Exercise requirements
A) According to the Prague and Amsterdam travel post, which bell tower that the writers climbed had an elevator to the top?
B) Continue the Prague and Amsterdam travel post from its final sentence.

Page extract
Tuesday, January 18, 2011

European Christmas Part II - Prague & Amsterdam

PRAGUE
Guidebook - Top 10 Prague

We arrived super late into Prague and kicked off Christmas Eve with a stroll to the Christmas Market at Old Town Square. Prague was one of the few cities I researched that had a main market open through Christmas (theirs is open until early Jan.). Hands down, this was one of my favorite markets on the entire trip. There was your share of standard touristy tchotchkes but also some unique, neat crafts (I picked up a few pairs of earrings). Most everything we saw was at considerably cheaper prices than the other parts of Europe. And find me another word for OUTRAGEOUS because the smells wafting around this market were just unbelievable. We walked over the Charles Bridge and then spent Christmas Eve at the market for their "Czech Christmas mess" (mass?) which featured the Prague State Opera orchestra and soloists from the National Theatre.


I was expecting fun Christmas songs to get in the spirit, but we made it through 3-4 songs I had never heard and called it quits in favor of some eats. What was most memorable about the performance was the clapping of mitten'd hands. But on to the eats! Let's start with praha ham... giant pieces of ham rotating on spits over an open flame. Tasted just as good as it looked and smelled, if not better.


We then tried langoše, a fried dough brushed with minced garlic and ketchup and topped with cheese. Sounds fairly gross but it was heavenly. Moving on to trdelník... this is a sweet bread dough wrapped raw on huge rolling pins, then baked while it grills and turns over hot coals, later topped with sugar. Yum!

We also visited Prague Castle and St. Vitus's Cathedral as well as the Old Jewish Cemetery and surrounding synagogues. In our absurd quest to hike up most of the bell towers of Europe, we walked up the Old Town Hall, which has the beautiful Astronomical Clock on the exterior. We think this is only tower we've trudged up that actually has an elevator to take you to the top (though we took it down, not up). The walk up was also ramp based, so it was much easier on your knees.



One of my favorite memories of Prague? The most beautiful, perfect, 6 pointed snowflakes I've ever seen in my life. It was so cold that these little icy snowflakes wouldn't melt... they'd just hang around on your coat or scarf in their perfect form.

From Prague we hopped our first flight of the trip to Amsterdam...

AMSTERDAM
Guidebook - Lonely Planet's Amsterdam Encounter

We hit two main sights while in Amsterdam... the Anne Frank Huis and the Van Gogh Museum.

Dataset content
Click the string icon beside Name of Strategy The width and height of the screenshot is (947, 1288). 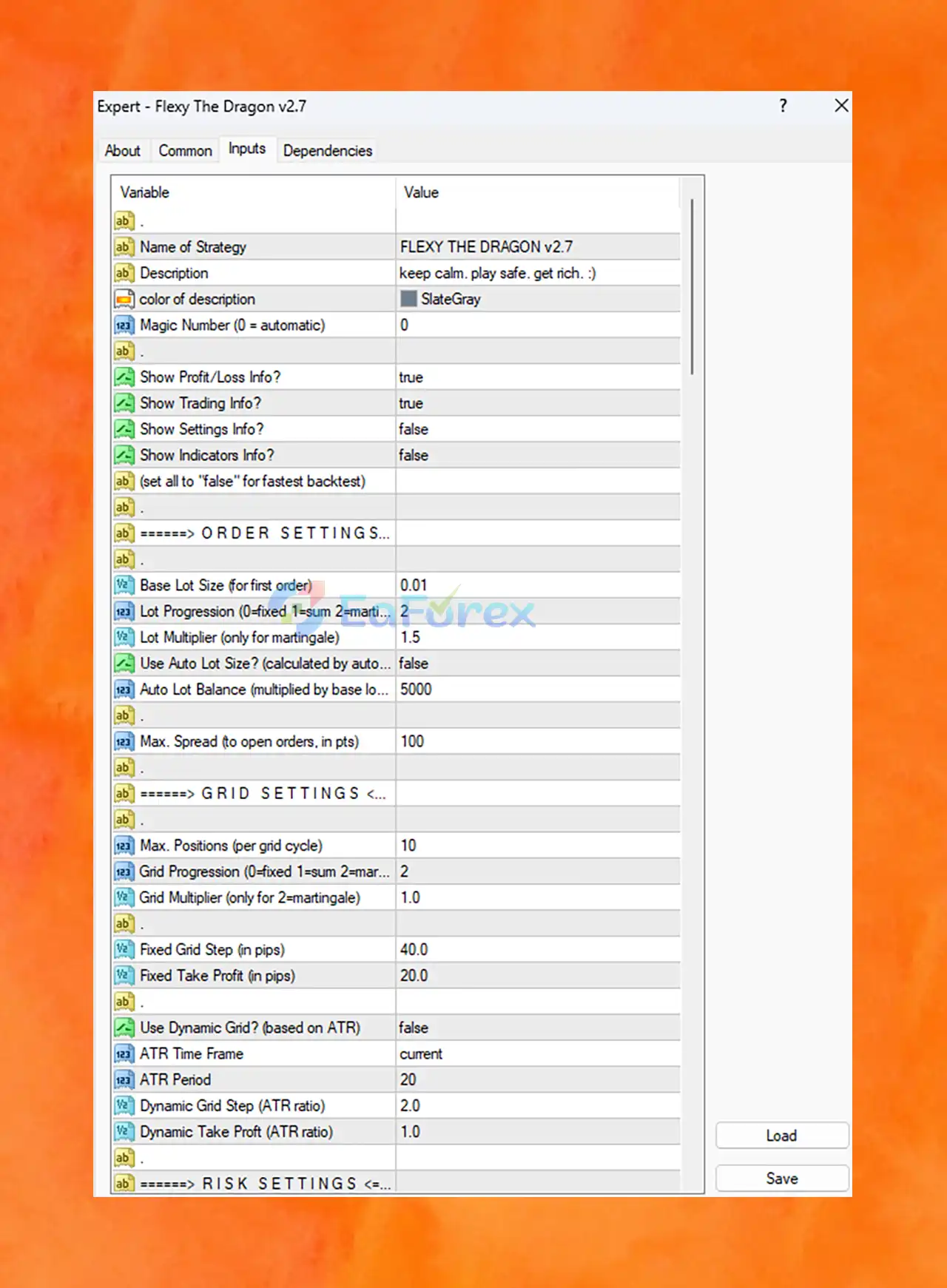pos(124,247)
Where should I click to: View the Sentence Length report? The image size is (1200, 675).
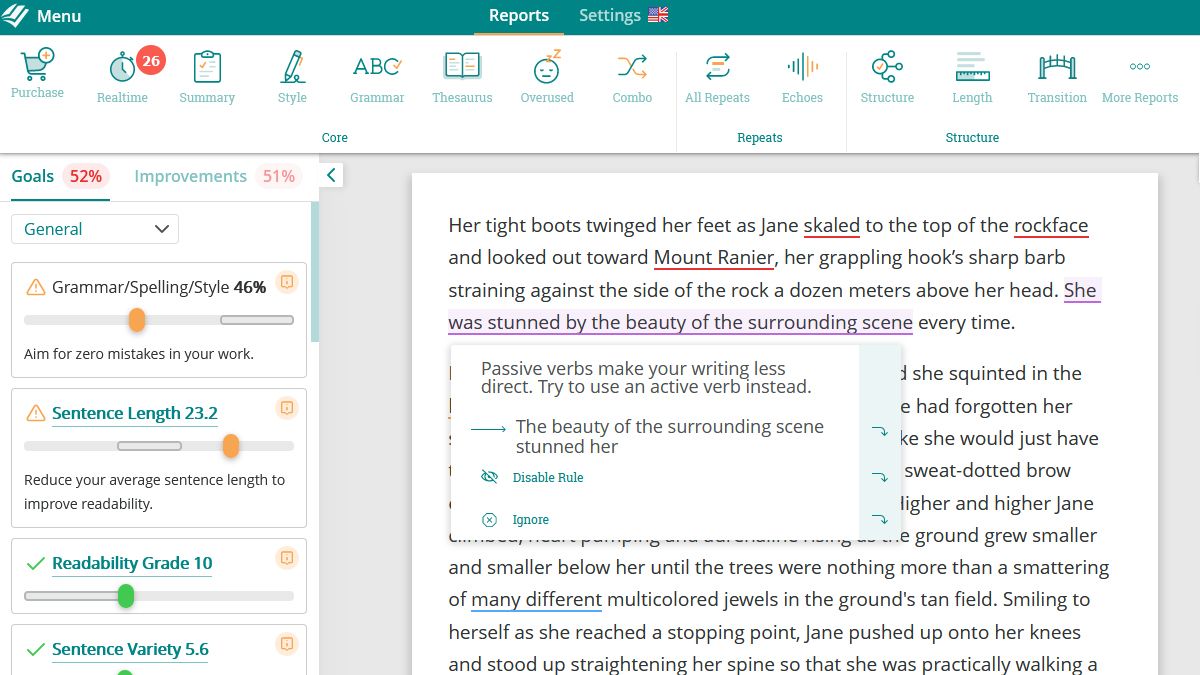(972, 72)
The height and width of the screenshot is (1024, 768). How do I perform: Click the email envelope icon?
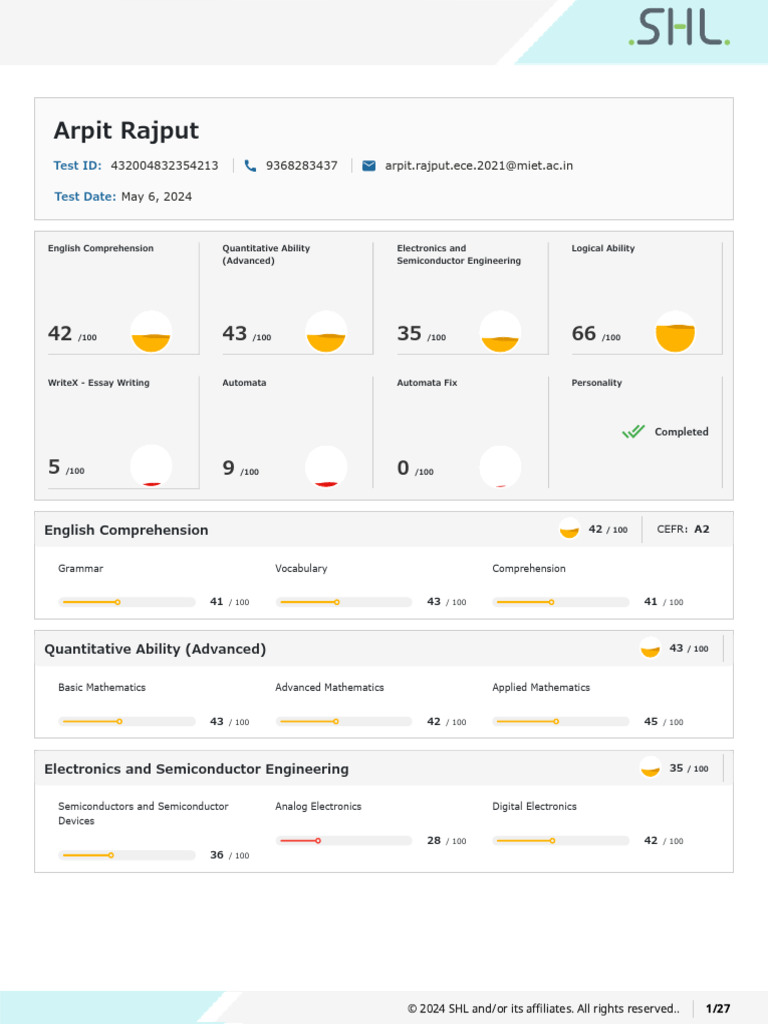point(368,165)
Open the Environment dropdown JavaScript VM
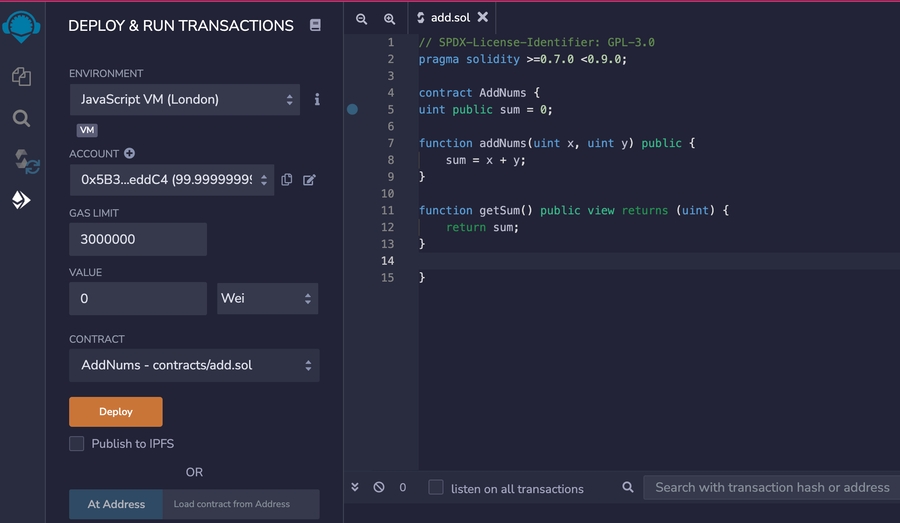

Answers for this exercise
A) The Old Town Hall in Prague.

B)
  • Anne Frank Huis was an awesome experience. The museum has little video vignettes in every other room which help collect folks for viewing and keeps the house from being too crowded. It was extremely surreal to be in a place that I had read of many moons ago - a place virtually every student reads about at some point or another. You walk through the revolving bookcase into the secret annex and see The Diary of Anne Frank come to life, with the various rooms people slept in, the kitchen, the bathroom, the attic, etc. In Anne's room the museum has preserved the wallpaper covered with magazine photos that Anne pasted on the wall to brighten the space and feel the outside world. Something I didn't think to be prepared for was a room in the modern part of the museum that housed Anne's actual diaries and writings. It was a very special visit.
  • Van Gogh Museum, on the other hand and on another day, was an absolute madhouse. Too many visitors, all dumped into too few spaces. The placards with each painting were also extremely small to read which meant queues to read everything, or queues of audioguide zombies trudging along. The painting collection was vast and impressive, but the experience of so many visitors really hindered the visit and made me want to rush through it.

Amsterdam was extremely walkable and we trekked all over the city, from our hotel in the southern canal area into the city centre, with its pedestrian-friendly shopping avenues. If we weren't dodging trams we were dodging bikes... this would be a fun city to tour on bike if the weather was right and the bum could tolerate the ride.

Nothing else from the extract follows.